A administradora de cartões de crédito private label Fortbrasil, com sede no Ceará, passará a emitir cartões com a bandeira Mastercard para acelerar a sua expansão nacional. A fintech, cujos cartões devem movimentar R$ 1 bilhão em vendas esse ano, pretende dobrar de tamanho até o fim de 2021, com foco nas classes C, D e E.

Sócio-fundador da companhia, José Neto diz que 90% dos negócios estão concentrados no Nordeste, mas que este ano a empresa já conseguiu entrar nos mercados do Sudeste e Centro-Oeste, com o estabelecimento de 22 parcerias com varejistas até agora. "Trabalhar apenas com a bandeira própria é complexo. A Mastercard nos traz a vantagem de ampliar mercados."

Com carteira de crédito de R$ 200 milhões, a Fortbrasil deve faturar este ano R$ 220 milhões, um aumento de 13% em relação à 2018. As fontes de receita são o aluguel de "maquininhas" de cartões, taxas de administração dos cartões e operações de antecipação de recebíveis, além de cobrança de anuidade dos cartões, encargos sobre atrasos e venda de seguros.

Atualmente, a Fortbrasil tem parceria com 270 estabelecimentos comerciais, a maioria do setor de supermercados e varejo de moda e calçados. Os cartões são aceitos em 35 mil estabelecimentos.

Mesmo com a parceria com a Mastercard, a bandeira de cartões Fortbrasil permanecerá ativa e passará a funcionar como um produto de entrada para novos consumidores, especialmente aqueles que estão fora do setor bancário. "A ideia é que, conforme formos conhecendo o perfil do consumidor, e ele, conforme for ascendendo, possa migrar para um cartão Mastercard de ampla aceitação", afirma.

Economista, Neto diz que a companhia sofreu com a crise em 2015, quando houve disparada da inadimplência, mas que a empresa conseguiu se recuperar ocupando espaços deixados pelos grandes bancos, que reduziram sua oferta de crédito para a baixa renda.

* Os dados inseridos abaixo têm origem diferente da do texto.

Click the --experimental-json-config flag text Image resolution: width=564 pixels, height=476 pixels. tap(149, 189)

Até 2014, a Fortbrasil se financiava apenas com capital próprio, quando fez a sua primeira emissão de debêntures. De lá para cá, já foram sete emissões, que somam R$ 236 milhões. No momento, a empresa se financia por meio de um fundo de direitos creditórios, cujos cotistas são as gestoras Pátria, XP e a Quasar.

Ao lado da sócia Juliana Freitas, Neto começou a atuar no segmento financeiro no ramo de factoring e depois passou para a área de microcrédito. Apenas em 2005, começou a atuar com cartões de crédito para redes varejistas. Além da Fortbrasil, o empresário lidera as startups VaiBem e DuBom Fidelidade, ambas voltadas para pequenos e médios empreendedores e seus consumidores.

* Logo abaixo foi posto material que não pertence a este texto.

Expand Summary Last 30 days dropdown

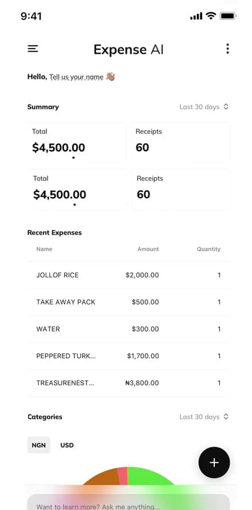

A VaiBem oferece um cartão pré-pago que garante aos clientes acesso a uma rede credenciada de médicos de diversas especialidades, laboratórios e farmácias com descontos. Já a DuBom é uma plataforma de fidelização de clientes para o estabelecimento de varejo, que deve ser integrada às operações da Fortbrasil a partir do início do ano que vem, segundo Neto.